7) Termination Provision:
This is, perhaps, the gravest of the clauses in an employment agreement. This clause is one that no employee can fully understand or completely evade. This is entirely decided by the concerned organization as to who it wants to remove. Various organizations mention the procedure of termination and what exactly to pay the terminated employee. Sometimes, organizations can terminate employees without prior notice and also pay. This, too, is mentioned in employment agreements. It is always better to clarify with the head of the organization as to why one has been terminated. This helps an employee to stave off the reasons instrumental in his/ her termination in the future.
8) Intellectual Property:
Intellectual Property (IP) includes – Patents, Trademarks, Copyrights, Trade Secrets and the like. IP usually pertains to organizations that are associated with inventions and creations. Various forms of art also fall under this category. Many organizations give their employees the freedom to come up with their inventions but reserve the rights of using the inventions only for the concerned organization. An employee working in such an organization should be able to face the fact that the credit of his/ her invention will not be attributed to him/ her. This is something an employee of such an organization must understand and accept. One can also look at this from the angle of working for the greater good.

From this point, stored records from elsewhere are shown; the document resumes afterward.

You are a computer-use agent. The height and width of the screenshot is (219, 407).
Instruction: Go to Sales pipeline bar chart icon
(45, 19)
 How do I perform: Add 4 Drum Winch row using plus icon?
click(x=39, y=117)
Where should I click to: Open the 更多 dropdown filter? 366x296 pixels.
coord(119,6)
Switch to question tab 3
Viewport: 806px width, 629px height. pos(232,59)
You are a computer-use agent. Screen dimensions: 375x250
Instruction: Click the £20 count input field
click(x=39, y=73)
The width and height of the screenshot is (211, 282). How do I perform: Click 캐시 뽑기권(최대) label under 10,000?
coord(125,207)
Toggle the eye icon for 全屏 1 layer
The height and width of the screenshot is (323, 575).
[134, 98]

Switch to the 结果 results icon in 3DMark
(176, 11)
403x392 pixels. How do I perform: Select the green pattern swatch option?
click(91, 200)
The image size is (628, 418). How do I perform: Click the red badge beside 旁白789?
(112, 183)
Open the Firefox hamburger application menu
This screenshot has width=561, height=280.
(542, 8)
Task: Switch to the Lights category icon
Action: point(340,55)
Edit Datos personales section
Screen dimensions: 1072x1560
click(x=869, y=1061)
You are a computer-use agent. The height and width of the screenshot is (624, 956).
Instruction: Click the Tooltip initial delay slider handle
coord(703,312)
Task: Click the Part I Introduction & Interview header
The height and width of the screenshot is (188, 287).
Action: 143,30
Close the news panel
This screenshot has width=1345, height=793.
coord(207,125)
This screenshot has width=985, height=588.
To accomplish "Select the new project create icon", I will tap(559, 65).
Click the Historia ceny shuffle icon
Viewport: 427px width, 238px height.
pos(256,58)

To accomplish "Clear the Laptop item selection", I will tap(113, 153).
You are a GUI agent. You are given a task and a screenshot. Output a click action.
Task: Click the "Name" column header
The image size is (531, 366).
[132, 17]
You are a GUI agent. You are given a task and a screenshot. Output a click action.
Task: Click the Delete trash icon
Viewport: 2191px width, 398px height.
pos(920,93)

9) Non-solicitation Clause:
This is also called the Covenant Not to Compete. This clause talks of how an employee is barred from joining certain organizations after leaving the organization. This, again, is not a mandatory clause and differs from company to company. Here, the employee who exits the company is barred from working in rival companies. This is one of the ways to keep competition at a low level because after completion of probation period, an employee can opt to work in another similar firm. This can be with respect to either or both, company clients and other rival companies. Hence, one can try and keep away from companies which stress upon such a clause as it might be detrimental for one’s career.
10) Moonlighting:
This clause talks about whether employees of an organization are allowed to have more than one job or not. This usually pertains to companies which offer part-time job but might also hold true for other organizations. One should not keep the fact of working in another organization from the company in which one is working. This can lead to breach of contract and even serious consequences. It is always better to clarify all doubts pertaining to this aspect for one must never be dishonest with the place that helps a person earn his bread.